FAIRFIELD, Conn. – Approximately 50 Fairfield neighbor broke into applause in McKinley Elementary School’s cafeteria Tuesday evening.
The group of Homeland Street area residents reacted to a decision by the Town Plan and Zoning Commission to reject another bid from developers James and Brian Sakonchick to use affordable housing laws that would bring a multi-unit development to their neighborhood.
The Sakonchicks planned to build two houses—a single-family and a duplex—on the 5,000-square-foot lot at 206 Homeland Street. Though this would violate Fairfield’s zoning laws for the area, they made their application under Connecticut General Statutes Section 8-30g, which allows such projects to go through as long as one-third of the units are set aside for affordable housing.
The application was actually the father and son’s third this year.
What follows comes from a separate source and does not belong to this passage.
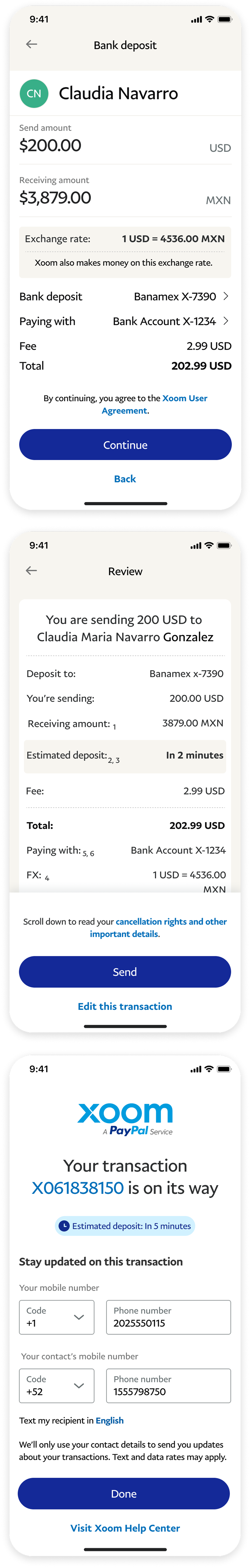
Task: Open the +1 country code dropdown
Action: (57, 1317)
Most recently they petitioned to build a similar project on a combined 10,000-square-foot lot made with the neighboring property, 214 Homeland St.
When that was denied this summer, the Sakonchicks resubmitted an application to build the same two buildings on the smaller lot, and leave the single-family home already at 214 Homeland intact.
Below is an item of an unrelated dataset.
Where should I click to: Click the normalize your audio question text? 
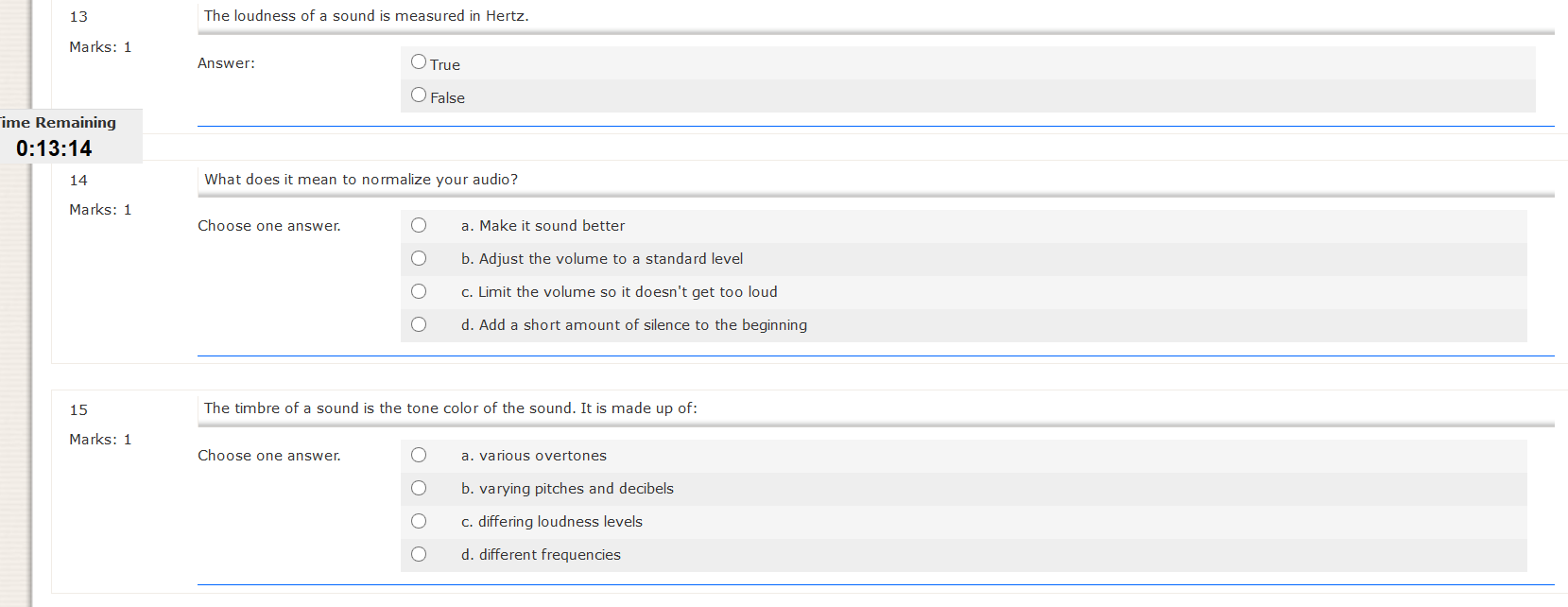point(361,180)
“This is actually worse, or farther from being approved than the original application,” said Commission vice-chair Seth Baratz.
Though the affordable housing law gives developers some leeway, the zoning board felt it had the right to reject the application. The board said the application was incomplete, as it did not include a traffic study by an independent expert, only one done by James Sakonchick himself.
Commission Chair Brian LeClerc also pointed out that the building drawings also included inaccurate labels and calculations. “The plans were incorrect, inconclusive and in fact misleading,” LeClerc said.
The commissioners also said their decision was swayed by testimony from Assistant Planning Director James Wendt. At last week’s public hearing Wendt argued that 206 and 214 Homeland Street were the same lot, not two different ones. The back deck and pool of the house at 214 Homeland are on the neighboring lot. The entire area also shares a fence and an in-ground sprinkler system.
“The evidence is clear—the intent of the (former) owner was not to keep the lots separate,” said Commissioner Matthew Wagner.
The Town Plan and Zoning Commission voted to deny the application by a unanimous vote Tuesday night.